─── TEXTO DE LEITURA ───

Pandemia: surfista fica "presa" na Nicarágua e vive em comunidade indígena
O plano estava traçado: após partir sozinha de São Paulo, no dia 2 de março, rumo a El Salvador, onde passaria algumas semanas, a jornalista e surfista Bruna Bessa seguiria viagem para a Nicarágua e para a Costa Rica.
Esse roteiro pela América Latina é a escolha de muitos gringos e brasileiros que têm em comum o gosto pelo surf. São locais chamados de point break, ou fundo de pedras, que pela formação natural do solo marinho proporcionam ondas constantes, boas para a prática do esporte.
A previsão era que o trajeto todo durasse um mês. Mas o coronavírus fez da viagem uma experiência bem mais longa: somente agora em setembro ela conseguiu embarcar num voo de volta.
Fiquei sabendo da gravidade da pandemia já em El Salvador. Quando começaram a falar que iam fechar as fronteiras, corri para comprar uma passagem de ônibus para a Nicarágua. Não poderia ficar presa num lugar que gastaria em dólar. Procurei o lugar mais barato e próximo".
Foi por pouco, porém, que a travessia se concretizou. Como os ônibus não estavam mais autorizados a cruzar a fronteira, Bruna e os outros passageiros tiveram que mudar de país a pé. "Foi o último dia que pôde atravessar caminhando. Depois, fecharam de vez a fronteira".
Imersão na Nicarágua
Durante os seis meses no país, ela se hospedou em diferentes hostels na praia de Popoyo, em Tola, no sul da Nicarágua, e chegou a trabalhar num mix de hotel, restaurante e bar em troca de estadia. A parada mais longa e curiosa se deu numa comunidade indígena. "Fui morar com uma pessoa que fiz amizade surfando. O estilo de vida é de uma vila de pescador, todos são familiares e se conhecem".
A sua rotina foi adaptada aos costumes dos moradores do povoado. Os hábitos do dia a dia passaram a estar conectados com a natureza, girando em torno da lua e da chuva.
"No início da viagem, estava com espírito de turista. Queria ir para praias diferentes, fazer viagem de barco, comer coisas exóticas. Na vila, eu acordava 3 horas da manhã para surfar e pescar. Às vezes precisávamos buscar lenha para cozinhar e água para beber. Dormíamos cedo".
Cabeça na carteira
Ter uma viagem estendida de um para seis meses pode parecer um sonho. Mas, se a conta bancária não está preparada para sustentar a vida fora do Brasil por tanto tempo, preocupações são inevitáveis.
Eu senti medo no começo quando eu vi que não ia conseguir trabalhar. Só gastava e nada entrava. A questão de dinheiro era o que deixava todo mundo que estava na mesma situação desesperado".
Fundadora da agência de viagem Maré Alta, de surf feminino, Bruna não conseguiria tocar o trabalho de forma remota e à distância, já que grande parte dos afazeres é levar meninas para surfar no litoral do Brasil.

─── DADOS ───

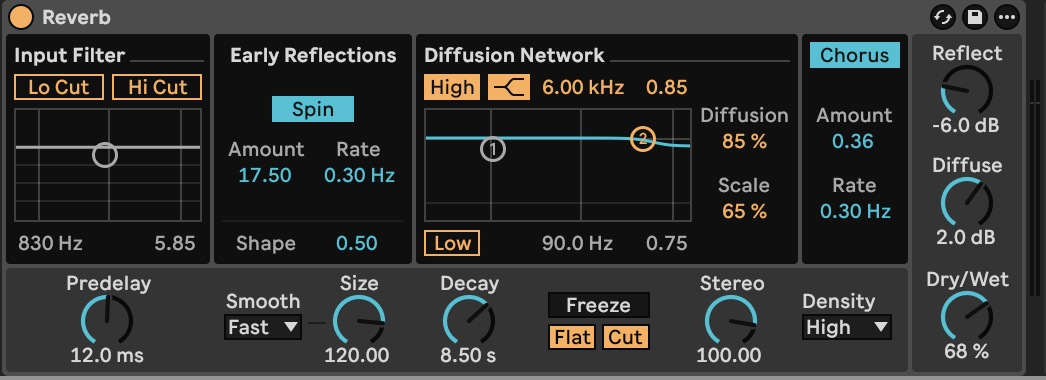Save preset with the floppy disk icon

───

**TAREFA A**
Reproduza o trecho do texto de leitura que começa nas palavras "Imersão na Nicarágua" e termina depois de "e da chuva.".
**TAREFA B**
De acordo com o texto de leitura, em qual praia Bruna Bessa se hospedou em diferentes hostels durante os meses na Nicarágua?
**TAREFA C**
Liste todos os países citados no texto de leitura.
Os dados não têm nenhuma relação com o texto de leitura.

**RESPOSTA FINAL A**
Imersão na Nicarágua
Durante os seis meses no país, ela se hospedou em diferentes hostels na praia de Popoyo, em Tola, no sul da Nicarágua, e chegou a trabalhar num mix de hotel, restaurante e bar em troca de estadia. A parada mais longa e curiosa se deu numa comunidade indígena. "Fui morar com uma pessoa que fiz amizade surfando. O estilo de vida é de uma vila de pescador, todos são familiares e se conhecem".
A sua rotina foi adaptada aos costumes dos moradores do povoado. Os hábitos do dia a dia passaram a estar conectados com a natureza, girando em torno da lua e da chuva.

**RESPOSTA FINAL B**
Na praia de Popoyo, em Tola, no sul da Nicarágua.

**RESPOSTA FINAL C**
El Salvador, Nicarágua, Costa Rica e Brasil.